--- START OF DATASET ROWS ---

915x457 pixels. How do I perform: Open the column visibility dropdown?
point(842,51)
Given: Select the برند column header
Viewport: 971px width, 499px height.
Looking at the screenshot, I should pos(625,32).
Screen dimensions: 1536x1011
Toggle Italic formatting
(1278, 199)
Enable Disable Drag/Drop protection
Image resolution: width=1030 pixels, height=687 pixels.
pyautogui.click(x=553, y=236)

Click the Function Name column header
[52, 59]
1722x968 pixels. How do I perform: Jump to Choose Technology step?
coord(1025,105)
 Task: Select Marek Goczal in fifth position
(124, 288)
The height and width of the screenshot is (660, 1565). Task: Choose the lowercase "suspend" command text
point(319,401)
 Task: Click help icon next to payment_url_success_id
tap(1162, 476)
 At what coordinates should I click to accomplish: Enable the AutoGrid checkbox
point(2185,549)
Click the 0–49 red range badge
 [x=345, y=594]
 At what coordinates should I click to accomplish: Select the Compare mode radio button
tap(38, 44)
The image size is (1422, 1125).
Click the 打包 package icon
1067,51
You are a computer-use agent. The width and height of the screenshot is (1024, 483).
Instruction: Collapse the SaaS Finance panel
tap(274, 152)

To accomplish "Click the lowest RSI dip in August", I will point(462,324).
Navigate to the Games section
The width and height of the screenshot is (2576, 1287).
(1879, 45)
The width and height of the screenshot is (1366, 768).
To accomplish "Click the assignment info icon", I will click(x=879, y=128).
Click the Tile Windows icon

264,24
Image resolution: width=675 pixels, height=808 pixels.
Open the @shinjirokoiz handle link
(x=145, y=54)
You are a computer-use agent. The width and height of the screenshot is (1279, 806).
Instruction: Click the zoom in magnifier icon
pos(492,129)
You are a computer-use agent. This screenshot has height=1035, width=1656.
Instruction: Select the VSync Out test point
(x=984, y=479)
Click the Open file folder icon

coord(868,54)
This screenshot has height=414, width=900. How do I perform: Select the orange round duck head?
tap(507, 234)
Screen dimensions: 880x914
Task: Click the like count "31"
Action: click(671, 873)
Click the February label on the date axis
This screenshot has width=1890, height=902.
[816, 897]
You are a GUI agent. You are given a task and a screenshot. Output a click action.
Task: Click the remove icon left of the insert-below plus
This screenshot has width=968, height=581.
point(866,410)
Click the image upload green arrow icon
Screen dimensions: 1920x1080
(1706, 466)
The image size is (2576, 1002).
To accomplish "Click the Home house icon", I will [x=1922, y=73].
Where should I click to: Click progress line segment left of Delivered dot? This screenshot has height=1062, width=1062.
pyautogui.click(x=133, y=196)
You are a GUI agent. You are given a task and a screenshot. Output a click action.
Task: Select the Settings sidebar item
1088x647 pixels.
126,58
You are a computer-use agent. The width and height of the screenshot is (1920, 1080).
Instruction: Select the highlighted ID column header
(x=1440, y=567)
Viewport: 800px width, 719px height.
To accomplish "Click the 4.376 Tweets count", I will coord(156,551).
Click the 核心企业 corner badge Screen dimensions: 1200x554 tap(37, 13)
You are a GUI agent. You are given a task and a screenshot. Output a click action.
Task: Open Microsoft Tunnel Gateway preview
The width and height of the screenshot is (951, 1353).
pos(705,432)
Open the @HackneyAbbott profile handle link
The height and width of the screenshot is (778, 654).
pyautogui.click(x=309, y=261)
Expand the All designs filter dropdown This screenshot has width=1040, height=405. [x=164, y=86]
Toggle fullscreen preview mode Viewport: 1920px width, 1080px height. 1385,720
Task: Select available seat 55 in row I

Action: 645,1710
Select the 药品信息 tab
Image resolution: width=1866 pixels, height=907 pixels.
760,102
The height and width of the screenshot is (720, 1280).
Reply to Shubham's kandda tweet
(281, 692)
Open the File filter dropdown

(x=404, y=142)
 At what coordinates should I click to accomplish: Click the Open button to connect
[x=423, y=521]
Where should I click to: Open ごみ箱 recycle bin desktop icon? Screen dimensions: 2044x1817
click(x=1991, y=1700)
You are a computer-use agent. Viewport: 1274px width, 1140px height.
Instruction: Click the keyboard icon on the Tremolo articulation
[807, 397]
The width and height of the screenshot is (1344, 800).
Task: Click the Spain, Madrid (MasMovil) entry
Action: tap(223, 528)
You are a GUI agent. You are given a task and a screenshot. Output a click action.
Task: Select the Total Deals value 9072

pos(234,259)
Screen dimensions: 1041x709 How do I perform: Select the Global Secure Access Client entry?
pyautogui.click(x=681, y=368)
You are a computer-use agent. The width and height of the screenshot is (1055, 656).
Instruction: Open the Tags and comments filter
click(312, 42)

--- END OF DATASET ROWS ---

Please lay out every line of the records above as a two-column Markdown table, with a row number under "Row" and the line itself under "Text". Leave out blank lines.

__RESULT OF THIS EXERCISE__
| Row | Text |
|---|---|
| 1 | 915x457 pixels. How do I perform: Open the column visibility dropdown? |
| 2 | point(842,51) |
| 3 | Given: Select the برند column header |
| 4 | Viewport: 971px width, 499px height. |
| 5 | Looking at the screenshot, I should pos(625,32). |
| 6 | Screen dimensions: 1536x1011 |
| 7 | Toggle Italic formatting |
| 8 | (1278, 199) |
| 9 | Enable Disable Drag/Drop protection |
| 10 | Image resolution: width=1030 pixels, height=687 pixels. |
| 11 | pyautogui.click(x=553, y=236) |
| 12 | Click the Function Name column header |
| 13 | [52, 59] |
| 14 | 1722x968 pixels. How do I perform: Jump to Choose Technology step? |
| 15 | coord(1025,105) |
| 16 |  Task: Select Marek Goczal in fifth position |
| 17 | (124, 288) |
| 18 | The height and width of the screenshot is (660, 1565). Task: Choose the lowercase "suspend" command text |
| 19 | point(319,401) |
| 20 |  Task: Click help icon next to payment_url_success_id |
| 21 | tap(1162, 476) |
| 22 |  At what coordinates should I click to accomplish: Enable the AutoGrid checkbox |
| 23 | point(2185,549) |
| 24 | Click the 0–49 red range badge |
| 25 |  [x=345, y=594] |
| 26 |  At what coordinates should I click to accomplish: Select the Compare mode radio button |
| 27 | tap(38, 44) |
| 28 | The image size is (1422, 1125). |
| 29 | Click the 打包 package icon |
| 30 | 1067,51 |
| 31 | You are a computer-use agent. The width and height of the screenshot is (1024, 483). |
| 32 | Instruction: Collapse the SaaS Finance panel |
| 33 | tap(274, 152) |
| 34 | To accomplish "Click the lowest RSI dip in August", I will point(462,324). |
| 35 | Navigate to the Games section |
| 36 | The width and height of the screenshot is (2576, 1287). |
| 37 | (1879, 45) |
| 38 | The width and height of the screenshot is (1366, 768). |
| 39 | To accomplish "Click the assignment info icon", I will click(x=879, y=128). |
| 40 | Click the Tile Windows icon |
| 41 | 264,24 |
| 42 | Image resolution: width=675 pixels, height=808 pixels. |
| 43 | Open the @shinjirokoiz handle link |
| 44 | (x=145, y=54) |
| 45 | You are a computer-use agent. The width and height of the screenshot is (1279, 806). |
| 46 | Instruction: Click the zoom in magnifier icon |
| 47 | pos(492,129) |
| 48 | You are a computer-use agent. This screenshot has height=1035, width=1656. |
| 49 | Instruction: Select the VSync Out test point |
| 50 | (x=984, y=479) |
| 51 | Click the Open file folder icon |
| 52 | coord(868,54) |
| 53 | This screenshot has height=414, width=900. How do I perform: Select the orange round duck head? |
| 54 | tap(507, 234) |
| 55 | Screen dimensions: 880x914 |
| 56 | Task: Click the like count "31" |
| 57 | Action: click(671, 873) |
| 58 | Click the February label on the date axis |
| 59 | This screenshot has width=1890, height=902. |
| 60 | [816, 897] |
| 61 | You are a GUI agent. You are given a task and a screenshot. Output a click action. |
| 62 | Task: Click the remove icon left of the insert-below plus |
| 63 | This screenshot has width=968, height=581. |
| 64 | point(866,410) |
| 65 | Click the image upload green arrow icon |
| 66 | Screen dimensions: 1920x1080 |
| 67 | (1706, 466) |
| 68 | The image size is (2576, 1002). |
| 69 | To accomplish "Click the Home house icon", I will [x=1922, y=73]. |
| 70 | Where should I click to: Click progress line segment left of Delivered dot? This screenshot has height=1062, width=1062. |
| 71 | pyautogui.click(x=133, y=196) |
| 72 | You are a GUI agent. You are given a task and a screenshot. Output a click action. |
| 73 | Task: Select the Settings sidebar item |
| 74 | 1088x647 pixels. |
| 75 | 126,58 |
| 76 | You are a computer-use agent. The width and height of the screenshot is (1920, 1080). |
| 77 | Instruction: Select the highlighted ID column header |
| 78 | (x=1440, y=567) |
| 79 | Viewport: 800px width, 719px height. |
| 80 | To accomplish "Click the 4.376 Tweets count", I will coord(156,551). |
| 81 | Click the 核心企业 corner badge Screen dimensions: 1200x554 tap(37, 13) |
| 82 | You are a GUI agent. You are given a task and a screenshot. Output a click action. |
| 83 | Task: Open Microsoft Tunnel Gateway preview |
| 84 | The width and height of the screenshot is (951, 1353). |
| 85 | pos(705,432) |
| 86 | Open the @HackneyAbbott profile handle link |
| 87 | The height and width of the screenshot is (778, 654). |
| 88 | pyautogui.click(x=309, y=261) |
| 89 | Expand the All designs filter dropdown This screenshot has width=1040, height=405. [x=164, y=86] |
| 90 | Toggle fullscreen preview mode Viewport: 1920px width, 1080px height. 1385,720 |
| 91 | Task: Select available seat 55 in row I |
| 92 | Action: 645,1710 |
| 93 | Select the 药品信息 tab |
| 94 | Image resolution: width=1866 pixels, height=907 pixels. |
| 95 | 760,102 |
| 96 | The height and width of the screenshot is (720, 1280). |
| 97 | Reply to Shubham's kandda tweet |
| 98 | (281, 692) |
| 99 | Open the File filter dropdown |
| 100 | (x=404, y=142) |
| 101 |  At what coordinates should I click to accomplish: Click the Open button to connect |
| 102 | [x=423, y=521] |
| 103 | Where should I click to: Open ごみ箱 recycle bin desktop icon? Screen dimensions: 2044x1817 |
| 104 | click(x=1991, y=1700) |
| 105 | You are a computer-use agent. Viewport: 1274px width, 1140px height. |
| 106 | Instruction: Click the keyboard icon on the Tremolo articulation |
| 107 | [807, 397] |
| 108 | The width and height of the screenshot is (1344, 800). |
| 109 | Task: Click the Spain, Madrid (MasMovil) entry |
| 110 | Action: tap(223, 528) |
| 111 | You are a GUI agent. You are given a task and a screenshot. Output a click action. |
| 112 | Task: Select the Total Deals value 9072 |
| 113 | pos(234,259) |
| 114 | Screen dimensions: 1041x709 How do I perform: Select the Global Secure Access Client entry? |
| 115 | pyautogui.click(x=681, y=368) |
| 116 | You are a computer-use agent. The width and height of the screenshot is (1055, 656). |
| 117 | Instruction: Open the Tags and comments filter |
| 118 | click(312, 42) |